> Problem set:
1 – Before the Tongariro Alpine Crossing blog post and the records, list every date, time, or radio frequency that the post writes in figures.
2 – In the Tongariro Alpine Crossing blog post, what is the writer waiting for on the bench outside the youth hostel?
3 – Pick up the Tongariro Alpine Crossing blog post right after its final sentence and keep writing in the same voice.

> Article:
## BEGIN

Edit Blog Post
Published: March 17th 2016
I'm sitting on the bench outside my youth hostel in the dark at 5.45am! This ridiculous state of affairs actually has a reasonable explanation. Today I'm trekking the Tongariro Alpine Crossing come rain or shine and I'm waiting for a shuttle bus to take me to the start. After about an hour's drive being inflicted with 'Shite pop music punctuated with inane small-talk babble Morning Show, Taupo 97.6FM' we are dropped off at the start of the trail. But first I have a geocache to pick up. With the massed hoards waiting to set off I'm surprised no-one else is searching.
And so I set off along the trail trying to work myself into a gap between groups of people and their incessant chattering. Can you pick up a theme here? I absolutely detest small-talk, especially when it's other people's and I just want to be quiet within my own thoughts.
The mountain tops are shrouded in fog and there's a light drizzle. It's not looking like we'll be blessed with any sun today. I spot lots of interesting plants along the first section which is lovely and flat. Some sections are board walks. I find noisy people keep
catching me up so let them pass. They will knacker themselves out before they even get to the first up section.

## END

> Listed entries:
## BEGIN

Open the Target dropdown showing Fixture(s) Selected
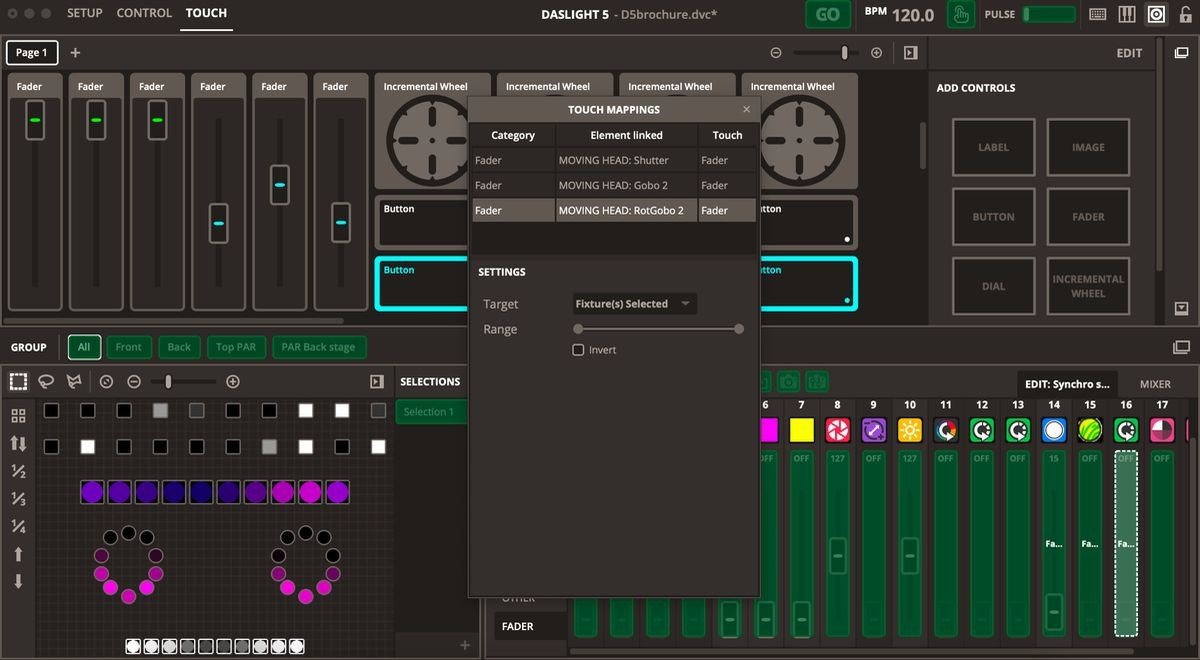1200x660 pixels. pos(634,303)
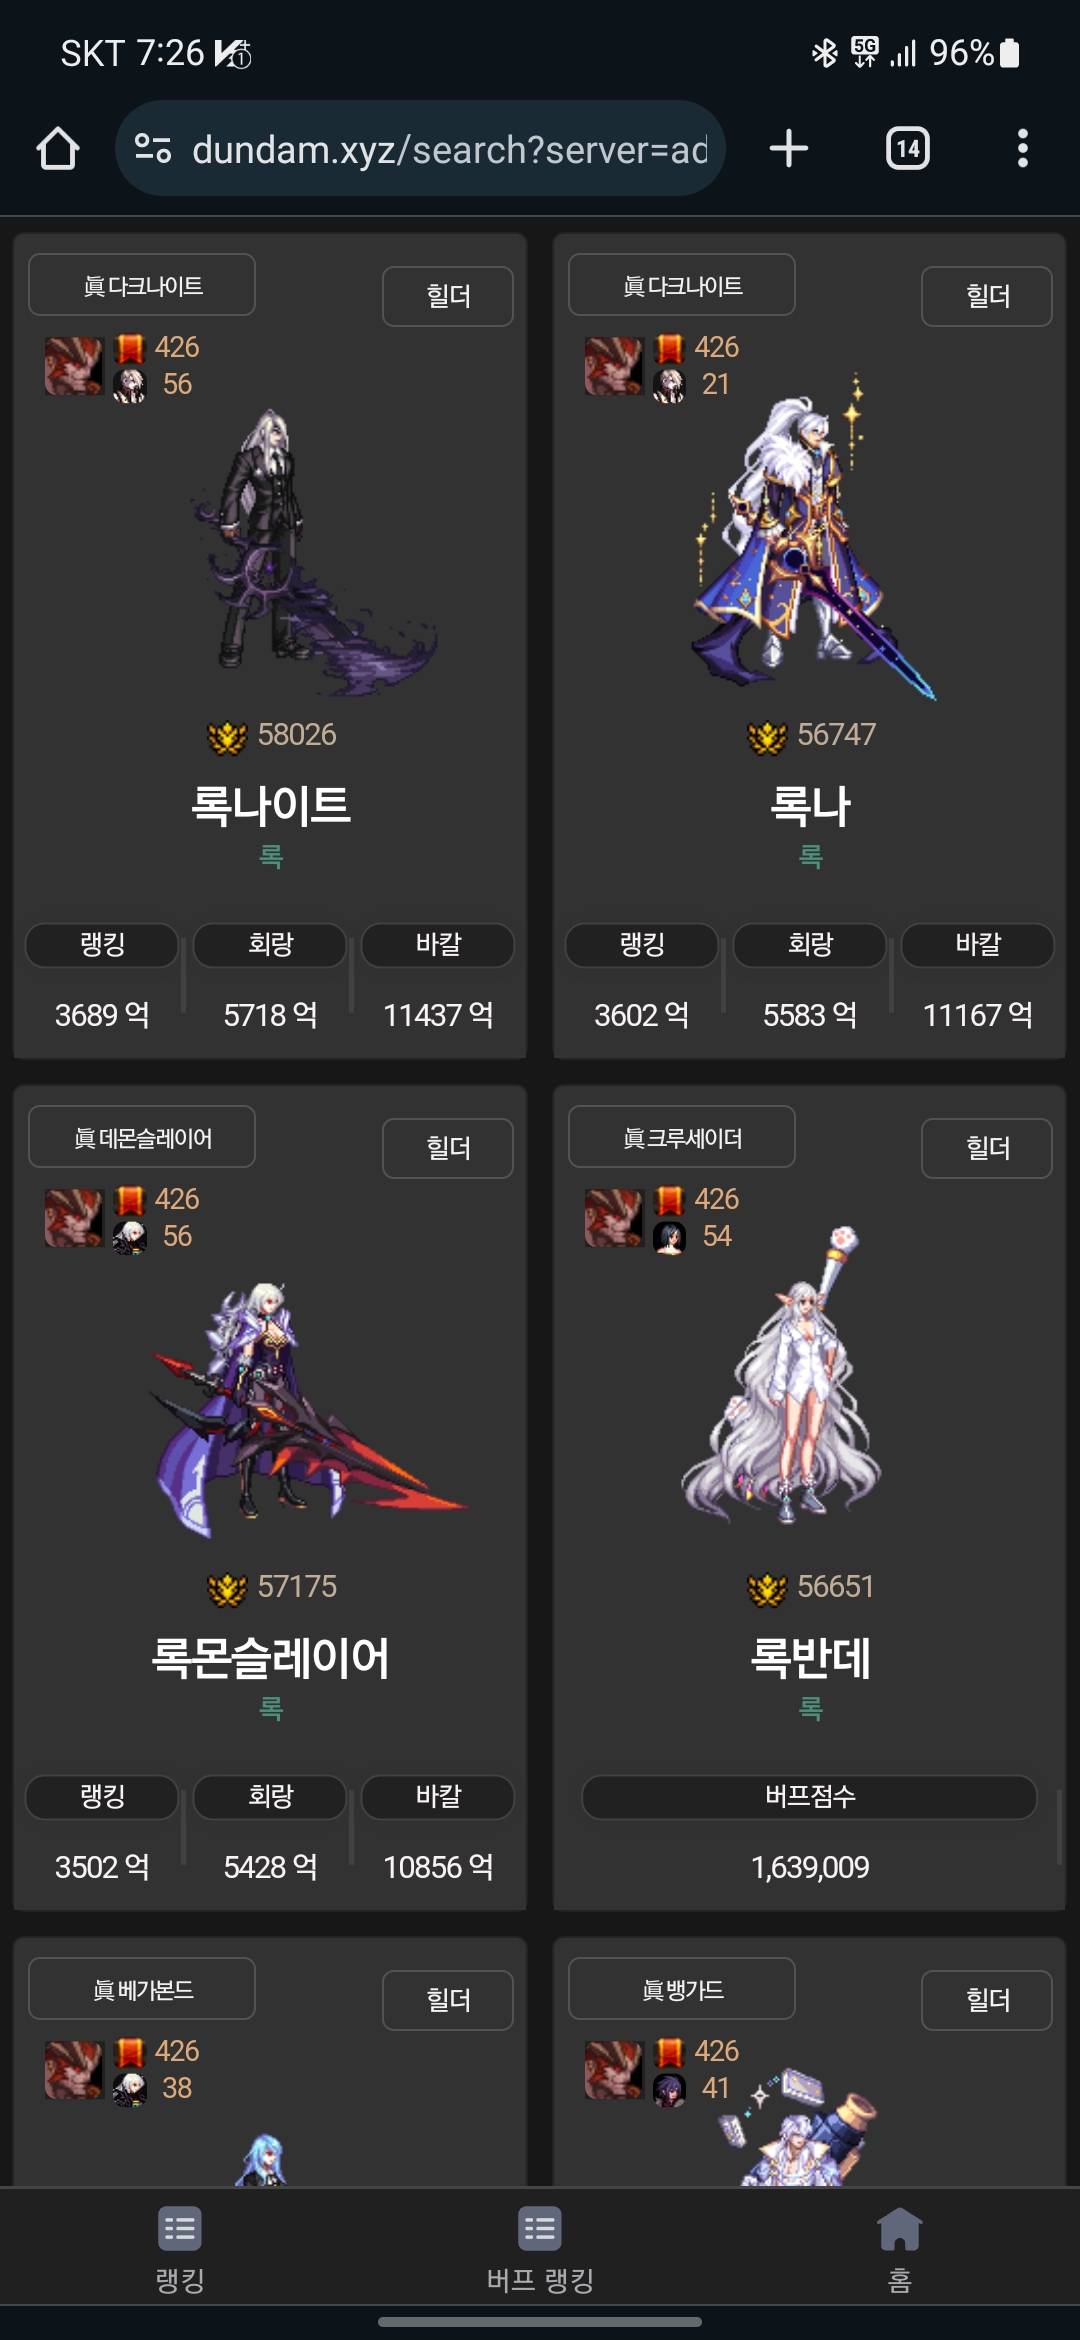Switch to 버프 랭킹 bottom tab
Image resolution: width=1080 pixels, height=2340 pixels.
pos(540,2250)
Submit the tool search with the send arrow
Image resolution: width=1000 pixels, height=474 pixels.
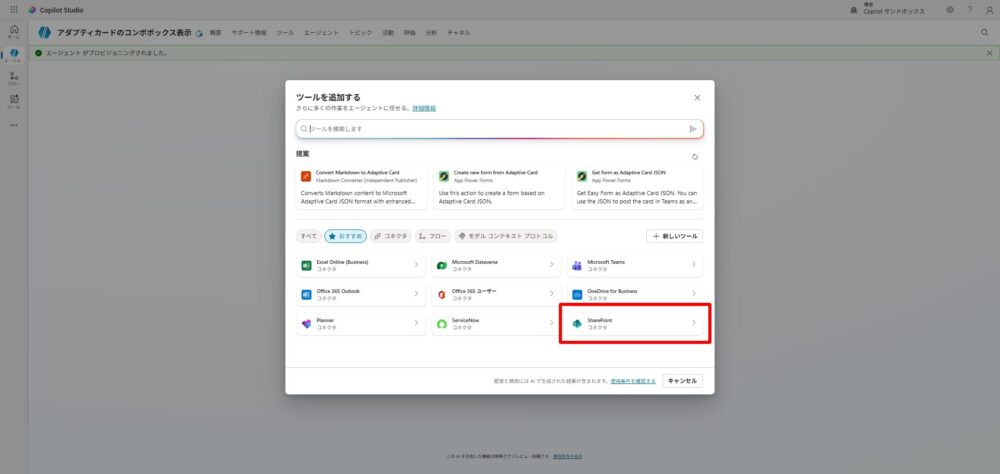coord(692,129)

## END

> Answers provided:
1 – March 17th 2016; 5.45am; 97.6FM

2 – A shuttle bus to take the writer to the start of the trail.

3 –
When it comes it's a bit of a killer so I do my usual steady and slow. I'm like some sloth wading through uphill treacle compared to other people bounding up. The higher we go the mistier it gets. When we get to the first 'top' I have a bit of lunch - it's only just after 10am! Next comes another flat section with poles marking the way. By now it's so foggy you can only just see the next pole ahead. Views are zero. It's such a shame, but there's nothing I can do about it so make the most of the situation and take a load of silly pulled faces photos.
I'm now pushing for the top, or so I find out when I finally make it there. Obviously in the fog and rain it isn't possible to see where you're headed, which in this case is probably a blessing as it's so steep and knackering so it's therefore good not knowing how much more UP you have to face.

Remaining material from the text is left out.